**AIM 1**:
Answer these questions about the Kandi Technologies article:
(a) How many electric vehicles did the JV sell in Q2?
(b) What percentage of "Kandi Electric Vehicles Group" does KNDI own?
(c) What did Geely agree to contribute to the JV?

Kandi Technologies: Concerns Over Recent 10-Q Have No Merit

Jul.23.14 | About: Kandi Technologies (KNDI)

Summary

KNDI is not creating an “illusion” of rapid company sales via increased EV Parts sales.

EV Parts sales in Q1 was a natural precursor to increased electric vehicle sales from their JV in Q2.

The Carshare program is not an inventory buildup vehicle. It is a customer that provides economic benefit to KNDI.

JV sales in Q2 of 4,114 electric vehicles implies strong sales growth with their customers, including the Carshare project.

KNDI is not gaming the system to maximize government subsidies. The Company receives subsidies because they provide EVs to consumers which helps alleviate China's air pollution problem.

Introduction

I felt the need to respond to Mr. Rabizadeh's recent short article on KNDI because I believe it is filled with numerous misinterpretations of KNDI's business and SEC filings. First, I will discuss why Mr. Rabizadeh's puzzling assertion that increasing EV Parts sales create an "illusion" of growth is not accurate. Next, I will discuss why Mr. Rabizadeh's is incorrect in his claim that the Carshare project provides little economic benefit to KNDI and is merely an inventory buildup vehicle. Then, I will refute his claim that there is no way for investors to meaningfully gauge performance of EV sales to the Carshare project. Finally, I will discuss why Mr. Rabizadeh's is incorrect in his belief that KNDI is receiving government subsidies through disingenuous methods such as inflating sales via inventory buildup tactics at their subsidiaries.

Growth in EV Parts Business an Indication of Growth, Not an "Illusion"

In Mr. Rabizadeh's article, he states the following:

The 10-Q also states that 60% of EV Sales were to KNDI subsidiaries ("Kandi Electric Vehicles (Shanghai)" and "Kandi Electric Vehicles (Changxing)")…The more concerning part is how KNDI spun this to boast 174% revenue growth from $14.7M to $40.2M. Without this questionable tactic, revenue growth would have been roughly flat.

Mr. Rabizadeh is basically saying that KNDI is artificially inflating their results by propping up their sales with an EV Parts business which sells products at a loss. These statements are very misleading because it does not take into full context the relationship between KNDI's EV Parts business and the KNDI-Geely JV.

Before discussing the relationship between KNDI's EV Parts sales and their JV, it would be helpful to first have another look at KNDI's organizational chart which I have pasted below.

Click to enlarge

As you can see, KNDI owns 50% of "Kandi Electric Vehicles Group." This JV was established with Geely for the production and sales of electric vehicles. As part of the JV agreement, KNDI agreed to contribute their EV manufacturing plant in Changxing and Geely agreed to contribute their manufacturing operations in Shanghai.

Following the contribution of these assets, the JV became a 100% owner of KNDI's manufacturing operations in Changxing ("Kandi Electric Vehicles (Changxing)") and Geely's manufacturing operations in Shanghai ("Kandi Electric Vehicles (Shanghai)"). This is clearly illustrated in the organizational chart above.

**AIM 2**:
Render the stretch of the records from the line that contains "You are a computer-use agent. The height" through the line that contains "Action: (x=154, y=276)" as a numbered list, leaving out any blank lines.

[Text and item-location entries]
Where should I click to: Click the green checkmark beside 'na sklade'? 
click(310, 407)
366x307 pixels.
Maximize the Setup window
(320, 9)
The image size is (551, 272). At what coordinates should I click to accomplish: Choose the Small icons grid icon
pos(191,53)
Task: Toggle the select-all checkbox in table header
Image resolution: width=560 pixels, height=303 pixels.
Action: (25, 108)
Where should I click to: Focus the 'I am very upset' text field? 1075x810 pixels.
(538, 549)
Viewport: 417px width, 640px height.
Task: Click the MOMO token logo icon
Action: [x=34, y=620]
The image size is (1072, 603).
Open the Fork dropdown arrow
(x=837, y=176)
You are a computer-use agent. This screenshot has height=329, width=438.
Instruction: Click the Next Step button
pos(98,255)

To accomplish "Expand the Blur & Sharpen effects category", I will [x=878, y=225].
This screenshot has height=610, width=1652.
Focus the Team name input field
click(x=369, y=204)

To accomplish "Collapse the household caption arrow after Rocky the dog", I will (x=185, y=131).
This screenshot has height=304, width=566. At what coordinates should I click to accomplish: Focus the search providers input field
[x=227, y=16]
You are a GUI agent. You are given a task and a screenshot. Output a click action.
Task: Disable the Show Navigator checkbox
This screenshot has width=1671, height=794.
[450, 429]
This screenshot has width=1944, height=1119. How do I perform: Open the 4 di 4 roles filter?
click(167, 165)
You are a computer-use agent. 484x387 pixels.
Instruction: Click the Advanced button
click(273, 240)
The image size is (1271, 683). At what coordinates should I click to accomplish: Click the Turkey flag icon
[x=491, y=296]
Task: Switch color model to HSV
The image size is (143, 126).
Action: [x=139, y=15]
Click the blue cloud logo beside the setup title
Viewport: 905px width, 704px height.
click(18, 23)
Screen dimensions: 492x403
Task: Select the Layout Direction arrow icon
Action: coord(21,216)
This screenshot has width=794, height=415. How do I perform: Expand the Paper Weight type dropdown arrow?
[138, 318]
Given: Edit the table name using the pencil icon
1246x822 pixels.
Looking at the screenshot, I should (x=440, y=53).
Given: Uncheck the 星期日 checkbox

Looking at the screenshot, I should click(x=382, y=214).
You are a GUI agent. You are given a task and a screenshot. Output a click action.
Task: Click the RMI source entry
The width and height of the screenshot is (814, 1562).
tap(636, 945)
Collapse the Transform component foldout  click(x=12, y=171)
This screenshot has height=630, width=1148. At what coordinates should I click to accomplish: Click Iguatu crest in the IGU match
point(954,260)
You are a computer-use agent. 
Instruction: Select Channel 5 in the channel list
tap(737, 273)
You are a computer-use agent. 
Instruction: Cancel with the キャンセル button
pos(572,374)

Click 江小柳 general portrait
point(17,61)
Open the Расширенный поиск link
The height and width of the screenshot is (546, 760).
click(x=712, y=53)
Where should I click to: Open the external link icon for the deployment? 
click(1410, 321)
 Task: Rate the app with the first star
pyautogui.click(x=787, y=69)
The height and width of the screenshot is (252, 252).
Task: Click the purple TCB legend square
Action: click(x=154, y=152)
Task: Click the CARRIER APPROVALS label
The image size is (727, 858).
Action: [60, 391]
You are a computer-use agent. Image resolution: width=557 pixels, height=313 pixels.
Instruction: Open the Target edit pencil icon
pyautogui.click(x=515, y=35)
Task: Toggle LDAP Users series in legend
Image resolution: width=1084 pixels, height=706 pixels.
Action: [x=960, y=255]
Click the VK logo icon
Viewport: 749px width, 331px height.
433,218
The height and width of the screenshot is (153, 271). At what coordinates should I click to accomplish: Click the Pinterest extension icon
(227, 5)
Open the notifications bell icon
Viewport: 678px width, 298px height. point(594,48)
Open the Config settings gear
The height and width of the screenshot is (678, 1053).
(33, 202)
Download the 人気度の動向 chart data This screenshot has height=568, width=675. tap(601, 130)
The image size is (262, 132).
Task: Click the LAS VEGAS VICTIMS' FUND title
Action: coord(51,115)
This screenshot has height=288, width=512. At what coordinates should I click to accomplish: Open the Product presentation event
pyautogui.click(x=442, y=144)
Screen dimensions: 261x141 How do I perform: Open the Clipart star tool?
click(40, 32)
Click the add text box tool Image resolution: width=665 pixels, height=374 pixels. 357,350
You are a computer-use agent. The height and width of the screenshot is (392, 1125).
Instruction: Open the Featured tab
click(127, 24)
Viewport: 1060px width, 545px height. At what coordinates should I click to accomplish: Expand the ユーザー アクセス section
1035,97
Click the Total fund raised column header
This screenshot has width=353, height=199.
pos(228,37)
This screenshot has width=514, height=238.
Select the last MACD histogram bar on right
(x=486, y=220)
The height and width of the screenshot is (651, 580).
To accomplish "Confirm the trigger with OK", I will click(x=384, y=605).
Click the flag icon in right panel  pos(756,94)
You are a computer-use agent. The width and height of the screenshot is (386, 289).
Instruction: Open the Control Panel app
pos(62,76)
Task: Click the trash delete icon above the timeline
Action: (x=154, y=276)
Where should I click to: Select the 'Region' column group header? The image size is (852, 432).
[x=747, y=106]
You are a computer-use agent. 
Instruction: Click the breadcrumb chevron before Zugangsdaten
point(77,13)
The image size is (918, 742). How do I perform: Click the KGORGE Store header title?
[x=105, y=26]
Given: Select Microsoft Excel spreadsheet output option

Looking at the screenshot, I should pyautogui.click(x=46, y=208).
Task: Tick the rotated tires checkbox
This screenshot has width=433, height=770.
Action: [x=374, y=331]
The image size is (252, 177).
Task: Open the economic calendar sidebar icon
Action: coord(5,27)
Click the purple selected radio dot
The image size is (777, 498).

**COMPLETE ANSWER 1**:
(a) 4,114 electric vehicles.
(b) 50%.
(c) Its manufacturing operations in Shanghai.

**COMPLETE ANSWER 2**:
1. You are a computer-use agent. The height and width of the screenshot is (392, 1125).
2. Instruction: Open the Featured tab
3. click(127, 24)
4. Viewport: 1060px width, 545px height. At what coordinates should I click to accomplish: Expand the ユーザー アクセス section
5. 1035,97
6. Click the Total fund raised column header
7. This screenshot has width=353, height=199.
8. pos(228,37)
9. This screenshot has width=514, height=238.
10. Select the last MACD histogram bar on right
11. (x=486, y=220)
12. The height and width of the screenshot is (651, 580).
13. To accomplish "Confirm the trigger with OK", I will click(x=384, y=605).
14. Click the flag icon in right panel  pos(756,94)
15. You are a computer-use agent. The width and height of the screenshot is (386, 289).
16. Instruction: Open the Control Panel app
17. pos(62,76)
18. Task: Click the trash delete icon above the timeline
19. Action: (x=154, y=276)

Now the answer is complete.